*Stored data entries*
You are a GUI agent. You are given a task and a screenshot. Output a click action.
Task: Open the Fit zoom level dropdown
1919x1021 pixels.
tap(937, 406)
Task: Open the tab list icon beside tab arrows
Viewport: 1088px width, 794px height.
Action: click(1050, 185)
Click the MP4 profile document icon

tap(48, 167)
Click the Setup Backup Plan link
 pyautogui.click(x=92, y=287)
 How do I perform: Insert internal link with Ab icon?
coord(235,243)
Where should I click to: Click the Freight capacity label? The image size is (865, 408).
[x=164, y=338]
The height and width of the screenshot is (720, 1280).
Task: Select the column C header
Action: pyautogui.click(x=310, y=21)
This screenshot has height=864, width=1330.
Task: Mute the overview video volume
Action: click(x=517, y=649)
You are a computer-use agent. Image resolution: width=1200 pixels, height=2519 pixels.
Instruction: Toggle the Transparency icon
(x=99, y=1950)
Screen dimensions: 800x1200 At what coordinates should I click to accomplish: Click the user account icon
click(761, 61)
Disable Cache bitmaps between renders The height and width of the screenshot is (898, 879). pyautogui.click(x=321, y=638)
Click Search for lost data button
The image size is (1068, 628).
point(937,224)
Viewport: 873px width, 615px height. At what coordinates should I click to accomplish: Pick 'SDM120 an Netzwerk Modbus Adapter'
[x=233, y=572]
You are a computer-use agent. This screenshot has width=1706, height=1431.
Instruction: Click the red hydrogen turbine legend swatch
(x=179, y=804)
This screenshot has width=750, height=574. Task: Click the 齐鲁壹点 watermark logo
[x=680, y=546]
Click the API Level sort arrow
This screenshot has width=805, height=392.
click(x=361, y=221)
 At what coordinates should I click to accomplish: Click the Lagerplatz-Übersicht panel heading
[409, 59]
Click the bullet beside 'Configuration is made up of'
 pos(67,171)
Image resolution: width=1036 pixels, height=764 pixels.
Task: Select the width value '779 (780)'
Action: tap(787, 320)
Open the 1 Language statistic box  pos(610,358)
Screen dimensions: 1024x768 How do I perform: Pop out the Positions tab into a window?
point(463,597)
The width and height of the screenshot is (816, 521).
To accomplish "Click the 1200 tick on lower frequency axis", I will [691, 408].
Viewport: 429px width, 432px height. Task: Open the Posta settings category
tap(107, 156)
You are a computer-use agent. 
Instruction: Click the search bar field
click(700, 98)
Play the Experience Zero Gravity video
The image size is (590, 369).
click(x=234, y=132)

*Activity*
Wherever the word "computer" appears in a line of the data above, copy that line.

*Solution for this exercise*
You are a computer-use agent. Image resolution: width=1200 pixels, height=2519 pixels.
You are a computer-use agent. This screenshot has width=1706, height=1431.
You are a computer-use agent. 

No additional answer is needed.